La funzione ad uso terziario dell’edificio, consentì un nuovo modo di concepire la struttura e l’aspetto. In questo caso il cemento, morbido come materia plasmabile a fini scultorei, modellava i fitti ornamenti vegetali attentamente distribuiti in facciata, mentre, teso e monolitico come materia costruttiva, traguardava visibilmente la gabbia strutturale di un volume pensato per molteplici destinazioni. Costituito, come si scriveva all’epoca, «più da vuoti che da pieni», esso proponeva un’architettura a pianta aperta, delineata da un «unico locale ad ogni piano», disponibile all’immissione di «botteghe e magazzini», di «ambienti di studio», di laboratori e di eventuali abitazioni, tutti raggiungibili grazie a un «rapido ascensore». Al di là della connotazione linguistica, non estranea a influssi dell’ Art Nouveau internazionale, la casa Lancia era indubbiamente il risultato di una statica sempre più affidabile, della progressiva efficienza degli impianti, del perfezionamento dei sistemi di controllo ambientale, del liberarsi degli spazi interni dalla «tirannia» di spesse murature, mentre la sua aspirazione alla novità veniva stigmatizzata dalla qualifica di «maison de commerce», facendone una sorta di spaccato a tutto tondo della vita cittadina e consentendo di stabilire una gradita possibilità di corrispondenza tra le «principali metropoli straniere» e l’ottimistico futuro di «una città che si espande ogni giorno».
Fonte: Milano nei Secoli di Mauro Colombo; Milano nell’Italia Liberale 1898 – 1922 Edizione Cariplo
In via rugabella negli anni 30 avevano demolito un palazzo con degli portici e degli affreschi del Bramante…
Dei portici, pardon
Assurdo, Milano si è imbruttita per scelta. Abbiamo imparato la lezione? Non credo
Non si possono recuperare gli edifici liberty primo novecento di Milano?

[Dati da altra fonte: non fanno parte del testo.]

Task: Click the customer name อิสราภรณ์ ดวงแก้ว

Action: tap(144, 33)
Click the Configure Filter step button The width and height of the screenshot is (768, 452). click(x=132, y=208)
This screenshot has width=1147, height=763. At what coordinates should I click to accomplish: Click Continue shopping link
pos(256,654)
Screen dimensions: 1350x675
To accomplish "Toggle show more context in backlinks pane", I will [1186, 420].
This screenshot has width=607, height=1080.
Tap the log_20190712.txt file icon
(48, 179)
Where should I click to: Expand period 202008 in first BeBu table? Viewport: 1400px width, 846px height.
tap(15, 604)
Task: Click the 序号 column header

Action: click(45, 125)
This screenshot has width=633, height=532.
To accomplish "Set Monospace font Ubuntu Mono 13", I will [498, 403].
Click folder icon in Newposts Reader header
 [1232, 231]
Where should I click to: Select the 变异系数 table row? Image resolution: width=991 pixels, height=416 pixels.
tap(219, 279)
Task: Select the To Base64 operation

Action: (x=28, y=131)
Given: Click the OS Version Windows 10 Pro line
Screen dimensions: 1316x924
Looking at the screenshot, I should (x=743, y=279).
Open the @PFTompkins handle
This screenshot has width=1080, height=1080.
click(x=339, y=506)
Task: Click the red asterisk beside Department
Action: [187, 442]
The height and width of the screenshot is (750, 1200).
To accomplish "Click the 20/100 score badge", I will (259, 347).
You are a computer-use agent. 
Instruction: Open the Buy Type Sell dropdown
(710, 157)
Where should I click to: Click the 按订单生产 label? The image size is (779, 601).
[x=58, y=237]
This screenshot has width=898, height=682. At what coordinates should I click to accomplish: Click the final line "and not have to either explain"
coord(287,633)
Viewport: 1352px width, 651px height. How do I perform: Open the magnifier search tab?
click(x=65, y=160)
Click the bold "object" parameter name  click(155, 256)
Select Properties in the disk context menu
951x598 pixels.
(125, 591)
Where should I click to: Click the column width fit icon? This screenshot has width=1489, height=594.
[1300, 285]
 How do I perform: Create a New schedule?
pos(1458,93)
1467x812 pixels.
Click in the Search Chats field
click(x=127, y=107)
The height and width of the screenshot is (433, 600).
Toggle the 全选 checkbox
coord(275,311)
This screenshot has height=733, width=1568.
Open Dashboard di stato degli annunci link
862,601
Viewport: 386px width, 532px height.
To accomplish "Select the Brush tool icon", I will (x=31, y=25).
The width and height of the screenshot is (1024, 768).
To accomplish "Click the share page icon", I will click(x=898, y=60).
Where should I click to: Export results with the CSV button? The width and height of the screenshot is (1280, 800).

Che poi Milano per come è fatta dovrebbe essere una città del liberty.
AAAARGGHHH!!! FALSO STORICO!!!!
🙂 🙂 🙂 🙂
Anche la torre del Filarete del Beltrami è un falso storico. Eppure senza quella il Castello non sarebbe lo stesso. Purtroppo l’architettura che va dal ‘30 al ‘60/70, salvo qualche eccezione, ha snaturato la bellezza di Milano.